Africa-Press – Mozambique. The Mozambican state plans to transfer 722 million meticais (10.2 million euros) to community development programs this year, with resources obtained from mining and gas extraction, according to official data consulted today by Lusa.

According to the government’s estimate, the amount of 7,224 million meticais (€101.8 million) is expected to come from taxes on mining and gas production by 2025, of which almost 5,842 million meticais (€82.4 million) correspond to mining production and 1,382 million meticais (€19.4 million) to gas production.

“The 10% rate earmarked for the development of the provinces, districts and local communities where the projects are located is deducted from the total amount,” the government document on the legislation regulating these annual transfers recalls.

“This tax system is part of an effort to ensure alignment with international taxation practices in the sector and promote responsible fiscal management of natural resources,” it adds.

However, this is a decrease compared to the 1.159 billion meticais (€16.4 million) that the state transferred in 2024 to community development programs with resources obtained from mining and gas extraction, according to budget execution data previously reported by Lusa.

In 2025, the government plans to transfer 523.7 million meticais (€7.3 million) corresponding to the rate of 7.25% to the provinces, and the remaining 198.7 million meticais (€2.8 million), equivalent to 2.75%, to the communities, “in accordance with the legislation in force”.

In 2023, Mozambique began allocating 10% of tax revenues from mining and gas production to structural projects in the provinces and to support local communities.

The measure was determined by a decree that recognizes the “need to regulate the criteria for allocating and managing the percentage of revenues earmarked for the development of the provinces, districts and local communities where mining and oil exploration projects are implemented”. The decree states that 7.25% of the revenue collected from the Mining Production Tax and the Oil Production Tax will be allocated to the province and districts, “namely for structural projects”, and 2.75% for “local communities”.
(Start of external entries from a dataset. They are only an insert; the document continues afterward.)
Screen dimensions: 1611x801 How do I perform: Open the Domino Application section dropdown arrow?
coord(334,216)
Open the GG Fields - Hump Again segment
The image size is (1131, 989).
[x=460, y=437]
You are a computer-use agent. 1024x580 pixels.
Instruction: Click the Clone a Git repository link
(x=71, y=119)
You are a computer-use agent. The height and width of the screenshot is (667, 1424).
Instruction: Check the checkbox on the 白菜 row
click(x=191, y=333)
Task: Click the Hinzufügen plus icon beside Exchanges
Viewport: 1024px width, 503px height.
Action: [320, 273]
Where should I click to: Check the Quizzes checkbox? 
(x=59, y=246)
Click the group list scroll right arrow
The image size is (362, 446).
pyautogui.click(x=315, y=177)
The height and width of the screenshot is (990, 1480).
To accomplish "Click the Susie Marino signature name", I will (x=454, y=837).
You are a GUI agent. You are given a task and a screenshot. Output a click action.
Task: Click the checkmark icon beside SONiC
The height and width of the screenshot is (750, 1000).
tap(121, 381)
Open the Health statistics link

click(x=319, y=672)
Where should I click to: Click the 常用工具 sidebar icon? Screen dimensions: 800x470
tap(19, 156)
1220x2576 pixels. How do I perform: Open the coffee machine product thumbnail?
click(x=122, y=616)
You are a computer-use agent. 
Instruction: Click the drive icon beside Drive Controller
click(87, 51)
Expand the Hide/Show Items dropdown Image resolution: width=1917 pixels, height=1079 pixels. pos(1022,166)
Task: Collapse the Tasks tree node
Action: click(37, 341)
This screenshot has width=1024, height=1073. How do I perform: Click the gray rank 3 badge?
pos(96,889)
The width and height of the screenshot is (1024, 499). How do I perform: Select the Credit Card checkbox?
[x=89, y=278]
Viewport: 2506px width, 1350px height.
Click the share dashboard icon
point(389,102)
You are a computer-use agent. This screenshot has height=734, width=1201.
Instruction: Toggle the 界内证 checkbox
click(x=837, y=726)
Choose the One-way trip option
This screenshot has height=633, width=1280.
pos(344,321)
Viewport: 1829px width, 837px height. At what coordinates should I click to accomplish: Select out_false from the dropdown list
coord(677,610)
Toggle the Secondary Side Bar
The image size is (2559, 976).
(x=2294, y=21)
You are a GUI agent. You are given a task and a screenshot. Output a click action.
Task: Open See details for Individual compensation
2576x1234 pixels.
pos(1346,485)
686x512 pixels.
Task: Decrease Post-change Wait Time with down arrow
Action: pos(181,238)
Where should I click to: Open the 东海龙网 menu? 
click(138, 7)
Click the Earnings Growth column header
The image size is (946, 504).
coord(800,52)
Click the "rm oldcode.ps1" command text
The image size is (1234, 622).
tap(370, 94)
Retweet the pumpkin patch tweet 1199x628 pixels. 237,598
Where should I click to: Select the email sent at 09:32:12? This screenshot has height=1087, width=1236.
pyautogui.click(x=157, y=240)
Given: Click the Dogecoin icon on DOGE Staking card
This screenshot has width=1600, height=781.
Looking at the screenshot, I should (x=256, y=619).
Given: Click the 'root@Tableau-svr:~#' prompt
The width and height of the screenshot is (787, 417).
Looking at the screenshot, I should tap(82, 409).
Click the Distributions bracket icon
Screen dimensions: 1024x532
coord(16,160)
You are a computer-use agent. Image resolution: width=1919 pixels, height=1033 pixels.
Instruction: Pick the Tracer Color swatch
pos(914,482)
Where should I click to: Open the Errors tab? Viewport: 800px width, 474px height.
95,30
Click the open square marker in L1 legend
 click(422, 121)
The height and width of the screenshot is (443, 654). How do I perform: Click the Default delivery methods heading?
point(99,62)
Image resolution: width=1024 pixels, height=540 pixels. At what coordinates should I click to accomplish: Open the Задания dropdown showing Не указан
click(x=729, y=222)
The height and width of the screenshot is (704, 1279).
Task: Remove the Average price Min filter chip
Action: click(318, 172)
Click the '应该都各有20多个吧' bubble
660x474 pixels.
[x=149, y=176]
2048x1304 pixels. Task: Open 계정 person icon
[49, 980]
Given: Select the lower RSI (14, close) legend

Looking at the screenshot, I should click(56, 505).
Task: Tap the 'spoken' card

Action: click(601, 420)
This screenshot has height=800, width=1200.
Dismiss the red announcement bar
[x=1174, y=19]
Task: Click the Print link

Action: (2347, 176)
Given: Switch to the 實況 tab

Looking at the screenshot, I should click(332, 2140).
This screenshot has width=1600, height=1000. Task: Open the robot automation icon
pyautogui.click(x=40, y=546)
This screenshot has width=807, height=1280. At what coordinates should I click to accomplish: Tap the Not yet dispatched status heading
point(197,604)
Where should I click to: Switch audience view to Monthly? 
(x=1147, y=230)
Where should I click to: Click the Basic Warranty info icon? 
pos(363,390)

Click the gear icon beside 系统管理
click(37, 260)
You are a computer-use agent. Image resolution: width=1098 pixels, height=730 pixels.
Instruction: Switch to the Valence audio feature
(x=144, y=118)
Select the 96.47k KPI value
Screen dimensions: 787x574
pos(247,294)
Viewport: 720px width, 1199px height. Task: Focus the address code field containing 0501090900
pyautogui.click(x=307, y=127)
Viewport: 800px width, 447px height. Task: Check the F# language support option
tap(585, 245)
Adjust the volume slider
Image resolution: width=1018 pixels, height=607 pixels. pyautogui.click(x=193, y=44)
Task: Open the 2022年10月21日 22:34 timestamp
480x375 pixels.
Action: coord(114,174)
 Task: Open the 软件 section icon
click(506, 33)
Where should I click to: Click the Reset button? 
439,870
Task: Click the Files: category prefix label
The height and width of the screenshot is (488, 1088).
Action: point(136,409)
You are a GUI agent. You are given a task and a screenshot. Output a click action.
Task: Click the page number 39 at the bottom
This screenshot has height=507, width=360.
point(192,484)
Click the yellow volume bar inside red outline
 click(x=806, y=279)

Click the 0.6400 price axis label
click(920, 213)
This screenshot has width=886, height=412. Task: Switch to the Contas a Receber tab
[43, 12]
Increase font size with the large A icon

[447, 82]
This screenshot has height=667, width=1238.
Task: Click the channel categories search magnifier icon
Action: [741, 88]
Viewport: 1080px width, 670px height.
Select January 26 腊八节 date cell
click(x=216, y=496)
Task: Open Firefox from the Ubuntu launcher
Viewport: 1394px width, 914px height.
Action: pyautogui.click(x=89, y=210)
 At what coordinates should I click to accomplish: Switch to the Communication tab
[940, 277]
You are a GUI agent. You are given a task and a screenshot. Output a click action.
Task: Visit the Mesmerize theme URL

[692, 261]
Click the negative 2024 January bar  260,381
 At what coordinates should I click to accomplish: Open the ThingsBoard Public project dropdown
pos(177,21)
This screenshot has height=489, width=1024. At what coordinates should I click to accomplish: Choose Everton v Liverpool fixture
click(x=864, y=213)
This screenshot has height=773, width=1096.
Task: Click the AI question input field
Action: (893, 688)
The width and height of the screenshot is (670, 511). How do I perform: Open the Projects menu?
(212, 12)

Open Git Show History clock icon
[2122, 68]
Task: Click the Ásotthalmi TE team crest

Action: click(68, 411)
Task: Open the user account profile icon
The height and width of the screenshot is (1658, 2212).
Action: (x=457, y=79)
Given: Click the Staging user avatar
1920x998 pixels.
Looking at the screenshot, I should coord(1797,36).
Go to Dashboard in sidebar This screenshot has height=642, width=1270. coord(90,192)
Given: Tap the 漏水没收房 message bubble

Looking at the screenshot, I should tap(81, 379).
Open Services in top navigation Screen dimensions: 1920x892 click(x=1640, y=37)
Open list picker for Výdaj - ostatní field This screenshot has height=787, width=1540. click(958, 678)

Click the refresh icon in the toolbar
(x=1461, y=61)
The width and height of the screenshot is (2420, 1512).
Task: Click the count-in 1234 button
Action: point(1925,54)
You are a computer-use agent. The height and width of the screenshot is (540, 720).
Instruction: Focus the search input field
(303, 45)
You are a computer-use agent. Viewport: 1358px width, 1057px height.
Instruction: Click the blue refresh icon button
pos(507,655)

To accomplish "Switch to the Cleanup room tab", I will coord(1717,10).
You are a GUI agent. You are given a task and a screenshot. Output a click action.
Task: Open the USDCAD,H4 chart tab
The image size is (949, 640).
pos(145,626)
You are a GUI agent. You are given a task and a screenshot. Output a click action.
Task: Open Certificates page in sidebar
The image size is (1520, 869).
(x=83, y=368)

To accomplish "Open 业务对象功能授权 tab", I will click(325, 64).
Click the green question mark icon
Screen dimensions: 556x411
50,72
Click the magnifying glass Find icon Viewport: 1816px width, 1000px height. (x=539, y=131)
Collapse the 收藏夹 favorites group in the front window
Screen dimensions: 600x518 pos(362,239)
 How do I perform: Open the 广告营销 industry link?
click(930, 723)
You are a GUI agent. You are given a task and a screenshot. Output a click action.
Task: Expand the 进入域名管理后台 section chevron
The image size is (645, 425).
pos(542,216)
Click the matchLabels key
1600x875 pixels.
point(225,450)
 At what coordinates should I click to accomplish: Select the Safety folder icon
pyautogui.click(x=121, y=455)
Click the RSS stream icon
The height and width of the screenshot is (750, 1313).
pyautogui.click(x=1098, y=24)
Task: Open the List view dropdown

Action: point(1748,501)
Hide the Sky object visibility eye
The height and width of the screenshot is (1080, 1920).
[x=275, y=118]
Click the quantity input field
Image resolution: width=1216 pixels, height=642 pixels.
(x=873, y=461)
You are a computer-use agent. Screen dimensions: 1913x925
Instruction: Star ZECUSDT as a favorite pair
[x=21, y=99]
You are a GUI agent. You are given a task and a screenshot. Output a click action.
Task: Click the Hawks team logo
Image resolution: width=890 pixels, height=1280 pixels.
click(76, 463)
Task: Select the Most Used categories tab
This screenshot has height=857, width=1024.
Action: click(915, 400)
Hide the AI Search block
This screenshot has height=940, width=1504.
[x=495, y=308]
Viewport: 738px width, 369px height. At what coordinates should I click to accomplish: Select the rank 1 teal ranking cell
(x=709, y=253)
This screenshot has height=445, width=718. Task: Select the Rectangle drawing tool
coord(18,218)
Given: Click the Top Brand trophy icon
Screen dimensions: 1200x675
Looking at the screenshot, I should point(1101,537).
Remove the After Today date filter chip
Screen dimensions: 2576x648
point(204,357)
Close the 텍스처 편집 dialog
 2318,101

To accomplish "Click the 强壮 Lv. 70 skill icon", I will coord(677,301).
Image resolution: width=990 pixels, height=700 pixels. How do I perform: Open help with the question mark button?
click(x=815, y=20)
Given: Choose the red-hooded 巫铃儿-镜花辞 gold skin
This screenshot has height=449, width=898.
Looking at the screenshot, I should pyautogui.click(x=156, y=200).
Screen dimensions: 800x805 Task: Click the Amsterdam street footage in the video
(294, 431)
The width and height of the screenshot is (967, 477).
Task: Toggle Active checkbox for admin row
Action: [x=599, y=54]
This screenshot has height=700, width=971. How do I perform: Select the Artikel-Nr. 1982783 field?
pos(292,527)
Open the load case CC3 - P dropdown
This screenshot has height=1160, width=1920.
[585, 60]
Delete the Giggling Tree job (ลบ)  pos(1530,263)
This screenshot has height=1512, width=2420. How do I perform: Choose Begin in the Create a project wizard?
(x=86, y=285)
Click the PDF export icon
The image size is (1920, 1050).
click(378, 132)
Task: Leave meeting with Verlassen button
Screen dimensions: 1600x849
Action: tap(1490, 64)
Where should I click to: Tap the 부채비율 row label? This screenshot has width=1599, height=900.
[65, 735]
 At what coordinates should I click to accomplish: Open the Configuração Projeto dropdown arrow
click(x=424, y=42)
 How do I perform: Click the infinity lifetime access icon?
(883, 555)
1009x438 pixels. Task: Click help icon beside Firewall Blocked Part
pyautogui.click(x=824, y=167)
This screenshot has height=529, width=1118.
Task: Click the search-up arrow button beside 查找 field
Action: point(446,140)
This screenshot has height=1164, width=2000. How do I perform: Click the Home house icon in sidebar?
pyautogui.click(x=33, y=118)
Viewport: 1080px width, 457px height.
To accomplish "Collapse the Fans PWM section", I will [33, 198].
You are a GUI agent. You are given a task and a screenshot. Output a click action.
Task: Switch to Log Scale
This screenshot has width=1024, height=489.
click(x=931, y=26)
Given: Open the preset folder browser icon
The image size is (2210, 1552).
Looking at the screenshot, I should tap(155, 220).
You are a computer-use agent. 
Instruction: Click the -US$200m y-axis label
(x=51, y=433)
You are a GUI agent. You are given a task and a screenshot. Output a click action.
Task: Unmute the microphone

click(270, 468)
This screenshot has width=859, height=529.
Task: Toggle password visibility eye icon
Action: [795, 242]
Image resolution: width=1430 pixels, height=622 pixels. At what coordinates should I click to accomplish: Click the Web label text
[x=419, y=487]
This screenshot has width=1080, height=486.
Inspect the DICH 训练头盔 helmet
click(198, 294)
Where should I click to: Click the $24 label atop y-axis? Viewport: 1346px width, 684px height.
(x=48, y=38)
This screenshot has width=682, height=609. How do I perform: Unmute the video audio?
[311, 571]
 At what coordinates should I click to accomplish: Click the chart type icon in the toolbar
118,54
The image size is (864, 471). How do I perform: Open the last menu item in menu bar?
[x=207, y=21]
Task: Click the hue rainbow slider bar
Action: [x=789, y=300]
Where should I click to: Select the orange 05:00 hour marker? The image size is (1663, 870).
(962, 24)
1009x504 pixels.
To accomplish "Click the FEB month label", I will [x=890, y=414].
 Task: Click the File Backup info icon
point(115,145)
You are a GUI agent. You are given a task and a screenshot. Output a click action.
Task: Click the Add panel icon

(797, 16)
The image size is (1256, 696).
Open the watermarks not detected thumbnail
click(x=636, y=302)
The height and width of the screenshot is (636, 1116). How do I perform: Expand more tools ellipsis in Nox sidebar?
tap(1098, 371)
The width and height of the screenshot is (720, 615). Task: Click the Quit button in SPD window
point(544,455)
By “structural projects”, the Mozambican government understands “those that boost the production sector, aiming at the collective development of a given region”, which are the responsibility of the provincial authorities, with those related to technical and professional education, health, agriculture, including infrastructures to support production, dams and irrigation, as well as industry, commerce and fisheries, infrastructures of social and economic interest, namely land use planning, roads, bridges and electrification, water and sanitation, among others, being “eligible for financing”.

The financing of projects designed and selected to support local communities must be coordinated by the Local Consultative Council, “according to principles of transparency, participation and relevance to the District Development Plan”.

The projects involve areas such as education, in the construction of classrooms and their equipment, in technical and professional training, in health, with community sheds and their equipment, in agriculture, with community irrigation, animal breeding and treatment, aquaculture and dams.

The projects can also be launched for fisheries and fishing infrastructures, in forestry, through the development of community forests, as well as roads, bridges and means of transport, namely small boats, of strictly community interest, and in the water and sanitation sector.